As a janitor working in a cleaning service, he claimed to have insider information. Combing through his online postings including Facebook and message boards and interviews with people who have had altercations with him, Curtis sounds more and more conspiratorial.

“I’m on the hidden front lines of a secret of a secret war,” Curtis posted on his Facebook profile at 2 a.m. today. “A war that is making Billions of dollars for corrupt mafia related organizations and people. (bone, tissue, organ, body parts harvesting black market)”

Curtis’ phone number listed on his Facebook profile was disconnected.

In online postings, Curtis ends letters with a phrase similar to those found in letters to President Obama and Sen. Wicker.

“This is Kevin Curtis and I approve this report,” he posted in an online rant against the NNMC on September 2007.
The Washington Post has more information and coverage of other scares at Congress.  Here are highlights:

By Wednesday night, authorities had arrested Paul Kevin Curtis of Corinth, Miss., as a suspect in the ricin mailings, the FBI said in a statement. Curtis also sent a third letter to a Mississippi justice official, the FBI said. He is well known to law enforcement as a frequent letter-writer to lawmakers, two officials said.

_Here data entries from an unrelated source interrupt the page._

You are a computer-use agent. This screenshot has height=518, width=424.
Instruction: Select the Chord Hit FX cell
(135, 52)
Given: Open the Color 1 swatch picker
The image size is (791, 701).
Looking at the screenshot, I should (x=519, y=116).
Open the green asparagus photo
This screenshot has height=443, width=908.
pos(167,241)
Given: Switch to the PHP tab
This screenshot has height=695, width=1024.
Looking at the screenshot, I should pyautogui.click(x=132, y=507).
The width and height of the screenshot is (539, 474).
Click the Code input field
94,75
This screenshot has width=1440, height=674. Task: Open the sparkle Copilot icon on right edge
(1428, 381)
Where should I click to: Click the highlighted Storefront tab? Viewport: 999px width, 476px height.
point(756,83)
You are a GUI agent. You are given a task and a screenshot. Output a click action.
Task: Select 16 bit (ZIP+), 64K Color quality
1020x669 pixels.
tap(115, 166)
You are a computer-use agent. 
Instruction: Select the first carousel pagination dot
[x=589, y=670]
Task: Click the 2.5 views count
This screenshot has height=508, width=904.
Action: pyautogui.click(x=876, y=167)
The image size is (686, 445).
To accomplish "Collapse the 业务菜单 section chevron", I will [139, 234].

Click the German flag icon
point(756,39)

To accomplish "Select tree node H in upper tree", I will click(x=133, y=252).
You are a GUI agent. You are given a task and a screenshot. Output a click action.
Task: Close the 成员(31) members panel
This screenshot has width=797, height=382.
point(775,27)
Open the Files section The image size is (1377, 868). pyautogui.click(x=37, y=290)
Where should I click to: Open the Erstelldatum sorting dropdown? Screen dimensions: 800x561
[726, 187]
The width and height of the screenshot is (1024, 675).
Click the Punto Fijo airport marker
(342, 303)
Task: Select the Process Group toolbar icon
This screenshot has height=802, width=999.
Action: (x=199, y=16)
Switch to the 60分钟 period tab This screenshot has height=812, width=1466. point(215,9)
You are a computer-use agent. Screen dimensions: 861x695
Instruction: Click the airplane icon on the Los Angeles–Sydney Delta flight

Suspicious envelopes were hand-delivered to the Capitol Hill offices of senators from Alabama and West Virginia, prompting evacuations of their staffs, and lockdowns of many more. Two other senators — from Arizona and Michigan — reported that authorities were investigating suspicious letters delivered to district offices in their home states.

In all, five senators, including some in the thick of contentious negotiations over gun-control and immigration bills, were sent into emergency mode. Another wave of anxiety swept through the Capitol just before lunchtime when a bag left in the entranceway of a Senate building brought a bomb squad racing toward Capitol Hill. Police ordered thousands of staffers and aides not to leave their offices.

After two tense hours, the package was cleared, as were two letters delivered earlier to the offices of Sens. Joe Manchin III (D-W.Va.) and Richard C. Shelby (R-Ala.).
 It will be interesting to see if Curtis had ties with the Teabagistan crowd or not.